Sometimes comparing one thing to another is beneficial. Like when you shop for the best price on a camera, search for the best vacation resort for Spring Break, or try on pair of jeans after pair of jeans to find the pair that makes your backside look bodacious. Several websites are devoted to comparing fares, reviews, destinations, schedules and services and, thanks to my incessant need to make the very best decision in every instance, I rarely make a purchase without consulting a few of my favorites. I'm a fan of 99% of comparisons made in the world. Unless it's a case of me comparing myself to someone else. Then we have a problem.
My wise-beyond-her-years friend Mary, who is so timely with her thought-provoking Facebook statuses as of late, posted a quote today that I can't get out of my head. It said, "Comparison is the thief of joy." Wow. If only I had this in my pocket for a recent dinner with friends when I allowed my joy to be stolen.
When the conversation turned to new adventures and accomplishments everyone had coming in the next few months, rather than share in their excitement, I immediately wallowed in the fact that I had nothing of interest to contribute. No babies being born, no degree programs finished, no new places to live. As I sat there and compared myself to these amazing women, I couldn't find any joy. Not in myself. Not in their excitement. Instead I found more things about which to compare myself. She's skinnier than I am. She's more educated than I am. She's more ambitious. She's more daring. She's more loved.

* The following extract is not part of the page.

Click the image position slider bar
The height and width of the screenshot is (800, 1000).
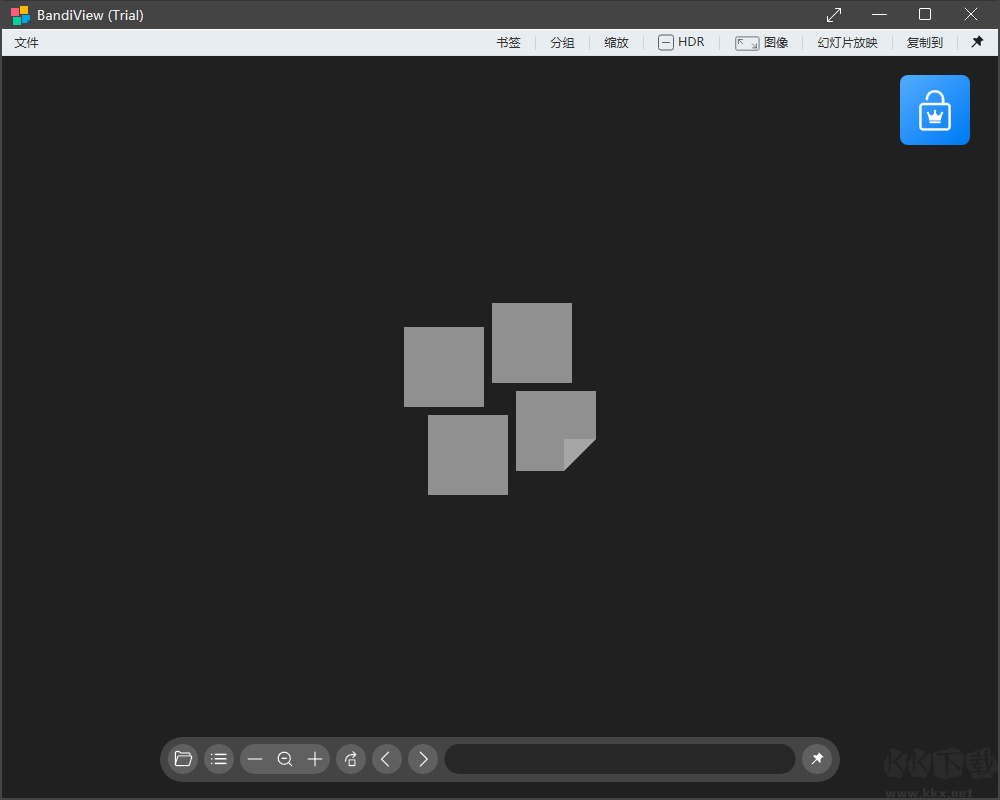click(x=620, y=759)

My ego reared her ugly mug pulling me into the depths of self-loathing and the more I compared myself to my companions, the more ridiculous the comparisons became until I left dinner feeling like a useless piece of you-know-what.
If only I had my trusty new mantra in my pocket. "Comparison is the thief of joy." Right on. So I told my ego to stuff it because while I may not have a shiny new engagement ring or an awesome new job, I have a lot to offer this world!